Figurative language in this piece: warm=living, cold=dead, slept=dead.
Things I took notice of while annotating the piece:
1- The narrator is viewing the encounter of her body, and a man mourning her.
2- The end rhymes of "wept", "slept", "crept", and "slept" all rhyme with death.
3- "shadows crept" and "curtains were half drawn" indicates light going to dark, connoting life to death.
4- The imagery of flowers, indicating mourning.
5- Line 5- she "slept". Her body was sleeping because she was dead, but her spirit is awake and aware of the meeting.
6- Line 7- The man calls her "child", indicating that he could be her father.
7- Line 8- The man is sad, because he wept.
8- Line 9- The man did not touch the shroud. Not touching her leads to a lack of commitment.
9- Line 10- There is nothing endearing in the man's mannerisms.
10- Line 13- The narrator holds a criticism towards the man. He pities her in her death only, but what about when she was living?
11- Line 14- The woman accepts her death. Did she want her death? Was her death a revenge?
Paraphrasing the Passage: I will take the passage line by line and paraphrase into my own words:
The curtains were half open, letting some sunlight in, or keeping the sunlight out, and the floor was full
of flowers of many varieties
The flowers were upon the coffin where the woman lay
The shadows started creeping into the room
A man leaned above the woman, knowing she was dead.
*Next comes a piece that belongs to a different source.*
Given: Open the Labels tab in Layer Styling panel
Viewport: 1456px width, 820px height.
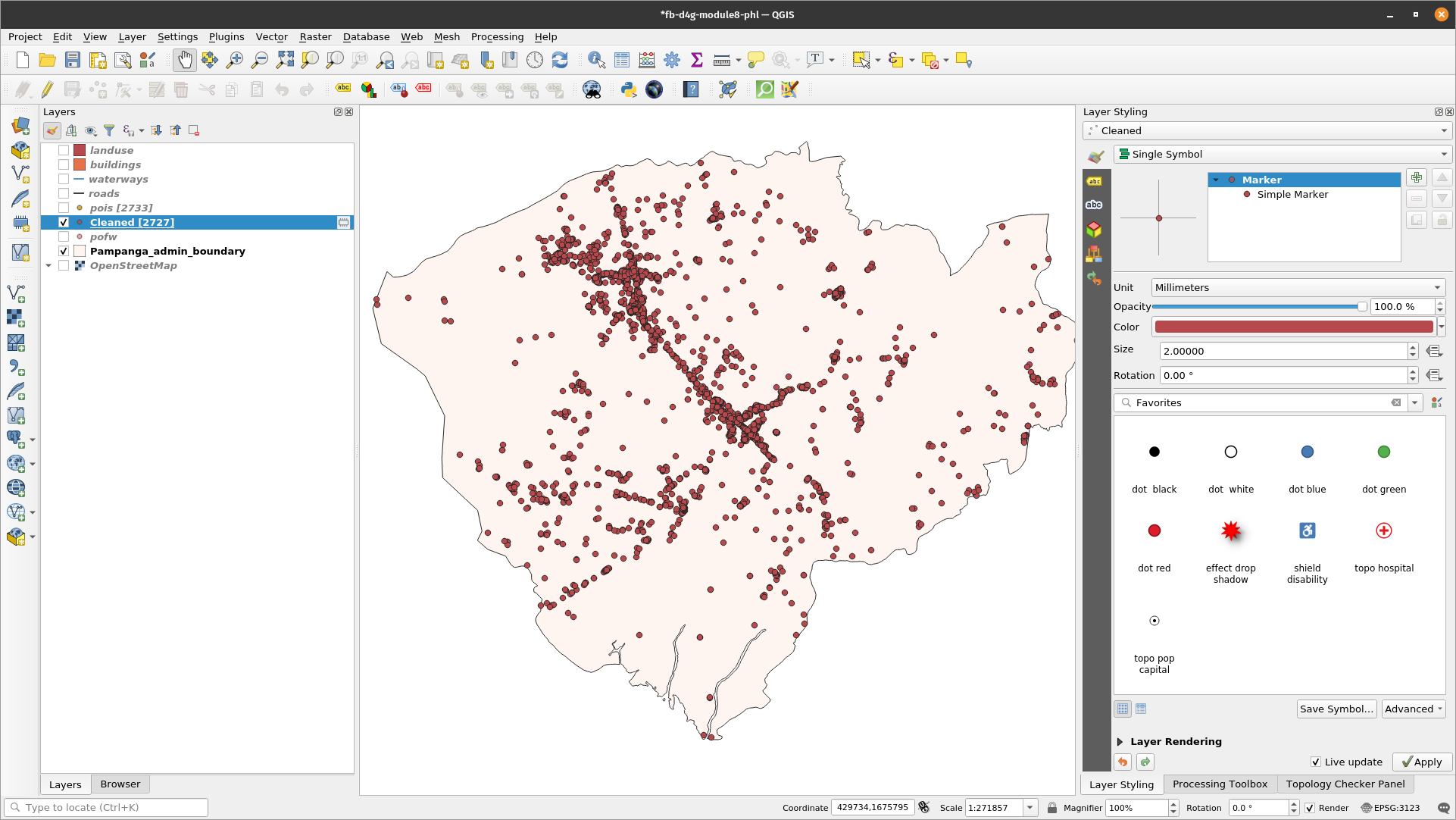Looking at the screenshot, I should (1095, 181).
The woman is looking at the man who is looking at her laying in her death, but the woman is a spirit or ghost.
The man refers to the woman as child, and says "poor child, poor child" as he is sad she is dead
The man turns away and is silent, the woman cannot see the man, but she knows he is weeping.
The man did not touch the woman or do anything endearing in his manners towards her.
The man did not even take the woman's hand in his own.
The man did not make sure the woman was comfortable
The man did not love the woman while she was alive, but now that she is dead
He pities her, but she thinks it is a revenge of sorts
To know that he is alive while she is cold.